Mientras tanto, los verdaderos determinantes de la mala alimentación permanecen intactos. La comida callejera grasosa y calórica sigue siendo parte del paisaje urbano sin regulación alguna. El pan dulce, presente en la dieta cotidiana, nunca ha sido cuestionado. En cambio, el gobierno señala a unos pocos productos como culpables, en una estrategia limitada que no modifica los entornos alimentarios ni ofrece alternativas viables.

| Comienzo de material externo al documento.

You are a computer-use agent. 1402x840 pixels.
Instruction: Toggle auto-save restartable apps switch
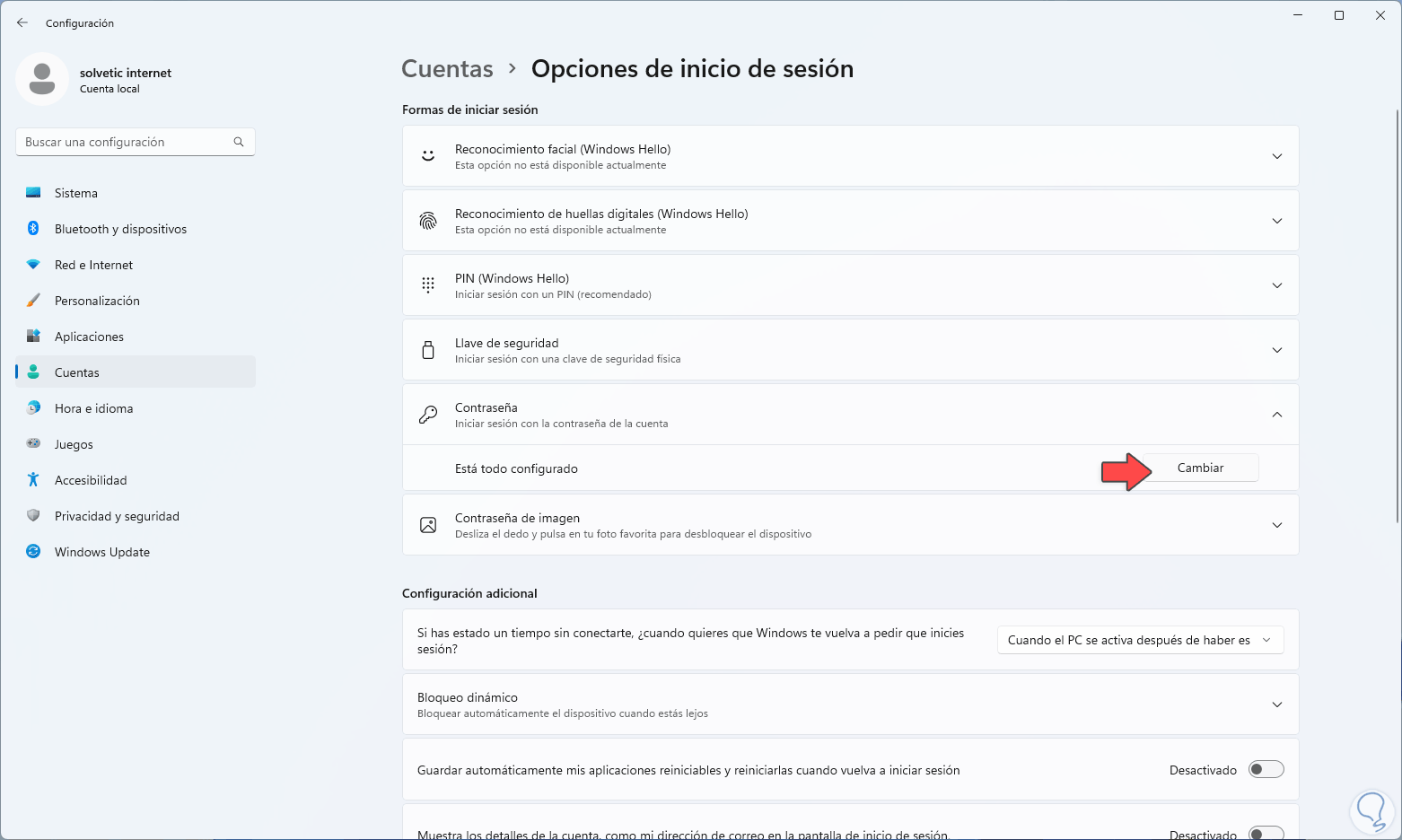(x=1266, y=770)
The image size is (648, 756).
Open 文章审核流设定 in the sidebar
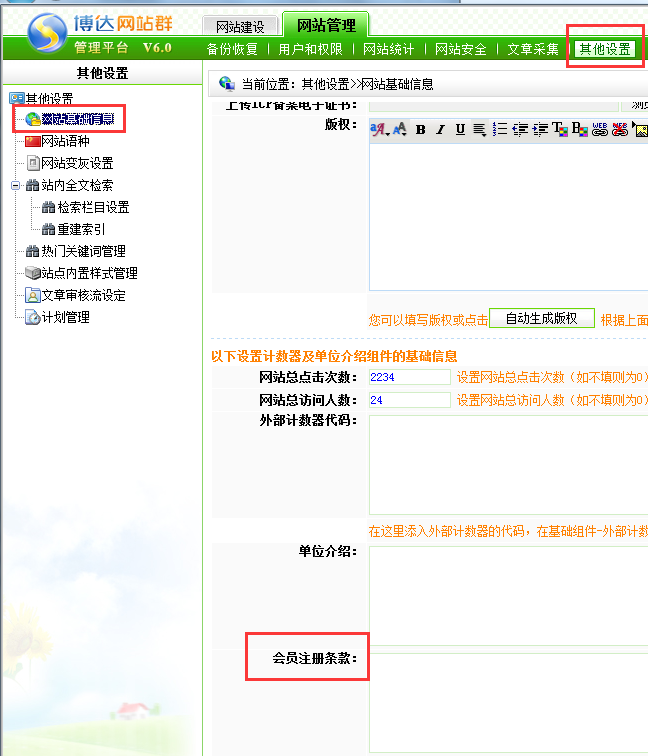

La paradoja es contundente: el Estado recauda más en nombre de la salud, pero el sistema sanitario público se achica. Los hogares pagan más impuestos y más gastos de bolsillo, mientras reciben menos servicios. México sigue siendo el mayor consumidor de refrescos del mundo, con una epidemia de obesidad y diabetes en ascenso.
El contraste con el modelo prometido —un sistema de salud “como el de Dinamarca, o incluso mejor”— es cada vez más evidente. Lejos de acercarse, la brecha se amplía: más impuestos, más enfermedades, más recortes.
En el fondo, los llamados impuestos saludables son un parche fiscal. No corrigen la mala alimentación, no financian infraestructura hospitalaria y no sostienen campañas de prevención. Funcionan como una válvula de recaudación que castiga a los sectores populares mientras el Estado mira hacia otro lado.
México, con 41 mil millones de pesos de ingresos extraordinarios, enfrenta la contradicción de ser un país donde la obesidad avanza sin freno, la diabetes se expande y el sistema público de salud se encuentra más debilitado que nunca. La salud, convertida en negocio fiscal.